▶ WORK REQUEST: Check every line below for the word "help" and copy each one that has it.

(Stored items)
►

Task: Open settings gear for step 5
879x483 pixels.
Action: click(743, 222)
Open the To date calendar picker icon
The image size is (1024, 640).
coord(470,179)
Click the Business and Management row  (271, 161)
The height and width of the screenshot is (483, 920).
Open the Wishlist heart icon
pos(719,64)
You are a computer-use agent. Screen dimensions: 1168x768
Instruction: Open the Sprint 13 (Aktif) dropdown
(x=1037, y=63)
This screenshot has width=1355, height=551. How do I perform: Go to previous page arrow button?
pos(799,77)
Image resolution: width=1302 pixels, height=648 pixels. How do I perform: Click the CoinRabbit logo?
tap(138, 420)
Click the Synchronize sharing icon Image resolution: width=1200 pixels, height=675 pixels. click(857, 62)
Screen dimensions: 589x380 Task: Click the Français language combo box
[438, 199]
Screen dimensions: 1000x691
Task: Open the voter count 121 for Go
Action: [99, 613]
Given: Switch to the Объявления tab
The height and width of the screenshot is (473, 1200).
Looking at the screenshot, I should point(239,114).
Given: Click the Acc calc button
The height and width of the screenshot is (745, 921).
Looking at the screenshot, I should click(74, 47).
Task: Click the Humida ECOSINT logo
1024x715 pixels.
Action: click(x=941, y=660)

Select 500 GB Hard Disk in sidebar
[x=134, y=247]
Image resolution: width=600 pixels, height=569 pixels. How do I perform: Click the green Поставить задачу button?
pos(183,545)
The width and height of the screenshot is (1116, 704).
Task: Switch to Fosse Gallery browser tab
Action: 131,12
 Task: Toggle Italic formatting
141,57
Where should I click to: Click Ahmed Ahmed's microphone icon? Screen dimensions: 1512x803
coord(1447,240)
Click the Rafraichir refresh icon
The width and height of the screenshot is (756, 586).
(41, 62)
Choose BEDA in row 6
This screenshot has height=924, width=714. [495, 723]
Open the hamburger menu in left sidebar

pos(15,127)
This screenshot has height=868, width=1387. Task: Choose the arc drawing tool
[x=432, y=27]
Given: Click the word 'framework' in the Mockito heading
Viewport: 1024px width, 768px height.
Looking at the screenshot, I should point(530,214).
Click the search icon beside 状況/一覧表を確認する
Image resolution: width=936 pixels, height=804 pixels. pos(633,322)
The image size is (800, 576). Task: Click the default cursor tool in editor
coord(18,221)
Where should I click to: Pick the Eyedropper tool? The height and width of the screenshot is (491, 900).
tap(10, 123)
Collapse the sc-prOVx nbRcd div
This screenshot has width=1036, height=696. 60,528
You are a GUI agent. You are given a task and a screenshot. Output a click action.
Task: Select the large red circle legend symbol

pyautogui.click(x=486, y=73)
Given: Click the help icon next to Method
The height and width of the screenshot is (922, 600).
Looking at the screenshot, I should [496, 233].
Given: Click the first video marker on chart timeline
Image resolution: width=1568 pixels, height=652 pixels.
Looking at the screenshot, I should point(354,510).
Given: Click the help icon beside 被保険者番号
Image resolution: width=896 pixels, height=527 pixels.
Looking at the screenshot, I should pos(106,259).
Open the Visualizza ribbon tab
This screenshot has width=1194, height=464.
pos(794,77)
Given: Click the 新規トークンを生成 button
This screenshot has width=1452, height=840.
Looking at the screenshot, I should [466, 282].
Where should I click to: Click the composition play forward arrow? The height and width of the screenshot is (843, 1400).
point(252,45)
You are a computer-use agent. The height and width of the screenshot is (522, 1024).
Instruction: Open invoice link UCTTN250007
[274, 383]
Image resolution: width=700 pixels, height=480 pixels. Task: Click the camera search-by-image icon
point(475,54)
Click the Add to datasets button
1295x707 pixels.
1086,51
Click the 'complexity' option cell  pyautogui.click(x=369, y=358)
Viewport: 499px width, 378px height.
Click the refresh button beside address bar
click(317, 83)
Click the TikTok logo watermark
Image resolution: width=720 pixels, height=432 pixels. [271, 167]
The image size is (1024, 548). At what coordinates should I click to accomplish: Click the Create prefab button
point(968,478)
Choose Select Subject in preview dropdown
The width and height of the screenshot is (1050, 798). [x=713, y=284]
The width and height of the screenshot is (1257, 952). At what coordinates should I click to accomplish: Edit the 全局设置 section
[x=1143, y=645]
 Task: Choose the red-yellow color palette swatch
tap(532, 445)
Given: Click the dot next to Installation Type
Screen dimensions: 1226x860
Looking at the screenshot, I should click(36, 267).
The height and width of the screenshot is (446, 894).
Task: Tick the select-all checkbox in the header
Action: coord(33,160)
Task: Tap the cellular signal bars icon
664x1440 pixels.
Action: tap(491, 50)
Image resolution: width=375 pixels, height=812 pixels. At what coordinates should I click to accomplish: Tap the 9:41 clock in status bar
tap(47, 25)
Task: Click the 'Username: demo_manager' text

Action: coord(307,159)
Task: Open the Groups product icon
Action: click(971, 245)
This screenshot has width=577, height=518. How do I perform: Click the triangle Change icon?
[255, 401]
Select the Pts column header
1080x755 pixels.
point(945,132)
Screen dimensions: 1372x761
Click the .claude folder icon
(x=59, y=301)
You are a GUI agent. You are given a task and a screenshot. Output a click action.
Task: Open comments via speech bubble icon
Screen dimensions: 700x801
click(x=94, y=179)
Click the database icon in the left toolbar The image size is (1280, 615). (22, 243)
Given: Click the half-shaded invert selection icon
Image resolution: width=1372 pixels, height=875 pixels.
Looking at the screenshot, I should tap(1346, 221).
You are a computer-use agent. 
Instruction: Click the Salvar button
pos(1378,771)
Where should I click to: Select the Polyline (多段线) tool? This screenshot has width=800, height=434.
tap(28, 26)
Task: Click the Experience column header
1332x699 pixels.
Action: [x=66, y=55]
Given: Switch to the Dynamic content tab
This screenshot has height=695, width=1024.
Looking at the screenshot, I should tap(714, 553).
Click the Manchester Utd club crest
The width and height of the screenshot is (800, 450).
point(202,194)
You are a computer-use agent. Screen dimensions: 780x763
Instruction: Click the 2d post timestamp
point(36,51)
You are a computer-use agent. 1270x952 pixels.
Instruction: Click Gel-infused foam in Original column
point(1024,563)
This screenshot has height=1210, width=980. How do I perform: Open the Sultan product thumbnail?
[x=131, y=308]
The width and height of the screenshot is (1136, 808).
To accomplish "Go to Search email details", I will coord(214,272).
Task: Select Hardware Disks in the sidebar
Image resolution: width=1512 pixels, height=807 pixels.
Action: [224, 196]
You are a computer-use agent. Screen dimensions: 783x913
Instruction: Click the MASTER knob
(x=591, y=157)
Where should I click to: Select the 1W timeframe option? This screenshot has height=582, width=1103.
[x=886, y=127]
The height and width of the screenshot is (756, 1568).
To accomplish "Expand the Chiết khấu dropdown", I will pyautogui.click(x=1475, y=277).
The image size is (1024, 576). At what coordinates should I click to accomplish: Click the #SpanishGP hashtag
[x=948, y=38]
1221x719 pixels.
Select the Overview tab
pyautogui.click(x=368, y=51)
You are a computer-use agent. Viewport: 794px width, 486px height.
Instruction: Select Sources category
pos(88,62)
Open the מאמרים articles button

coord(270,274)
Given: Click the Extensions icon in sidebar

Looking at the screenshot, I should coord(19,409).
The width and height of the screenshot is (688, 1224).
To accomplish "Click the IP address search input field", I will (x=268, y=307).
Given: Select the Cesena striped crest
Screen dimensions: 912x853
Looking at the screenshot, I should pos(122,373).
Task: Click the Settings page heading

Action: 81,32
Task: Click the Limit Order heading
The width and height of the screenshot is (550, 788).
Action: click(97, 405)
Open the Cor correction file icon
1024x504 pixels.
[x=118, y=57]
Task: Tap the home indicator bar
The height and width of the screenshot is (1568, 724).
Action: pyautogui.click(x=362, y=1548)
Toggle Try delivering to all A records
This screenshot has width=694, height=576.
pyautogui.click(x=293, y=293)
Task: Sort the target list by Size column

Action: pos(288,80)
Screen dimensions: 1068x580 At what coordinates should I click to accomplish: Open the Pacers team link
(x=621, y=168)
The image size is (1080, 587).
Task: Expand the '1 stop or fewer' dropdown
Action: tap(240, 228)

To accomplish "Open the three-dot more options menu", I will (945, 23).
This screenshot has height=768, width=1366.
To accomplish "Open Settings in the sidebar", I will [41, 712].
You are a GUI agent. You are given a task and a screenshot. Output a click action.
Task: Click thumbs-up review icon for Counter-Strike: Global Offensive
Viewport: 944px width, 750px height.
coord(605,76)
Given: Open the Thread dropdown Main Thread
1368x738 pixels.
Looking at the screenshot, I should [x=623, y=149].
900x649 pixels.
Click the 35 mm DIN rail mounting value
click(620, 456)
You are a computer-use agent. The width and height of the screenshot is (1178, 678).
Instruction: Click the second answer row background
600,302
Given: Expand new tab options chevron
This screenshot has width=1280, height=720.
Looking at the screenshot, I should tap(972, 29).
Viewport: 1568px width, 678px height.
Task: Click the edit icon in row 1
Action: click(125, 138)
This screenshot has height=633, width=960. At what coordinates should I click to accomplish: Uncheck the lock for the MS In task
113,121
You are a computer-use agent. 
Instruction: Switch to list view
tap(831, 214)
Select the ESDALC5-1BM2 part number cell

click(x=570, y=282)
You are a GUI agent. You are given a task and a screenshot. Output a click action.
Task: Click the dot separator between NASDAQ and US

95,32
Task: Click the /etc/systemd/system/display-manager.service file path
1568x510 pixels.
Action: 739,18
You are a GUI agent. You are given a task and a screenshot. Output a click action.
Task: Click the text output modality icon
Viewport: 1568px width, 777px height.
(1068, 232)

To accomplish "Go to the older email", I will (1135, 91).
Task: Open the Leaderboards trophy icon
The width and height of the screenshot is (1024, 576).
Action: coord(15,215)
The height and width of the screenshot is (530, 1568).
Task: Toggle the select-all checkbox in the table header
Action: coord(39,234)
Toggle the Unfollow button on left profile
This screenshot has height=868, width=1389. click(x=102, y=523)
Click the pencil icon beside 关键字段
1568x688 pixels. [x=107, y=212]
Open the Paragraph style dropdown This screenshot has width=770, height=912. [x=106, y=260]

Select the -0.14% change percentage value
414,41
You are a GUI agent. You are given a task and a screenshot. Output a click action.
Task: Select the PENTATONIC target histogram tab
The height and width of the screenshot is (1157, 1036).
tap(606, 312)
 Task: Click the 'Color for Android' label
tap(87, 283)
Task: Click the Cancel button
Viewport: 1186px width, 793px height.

◄

▶ ANSWER TO THE PROBLEM:
Given: Click the help icon next to Method
Given: Click the help icon beside 被保険者番号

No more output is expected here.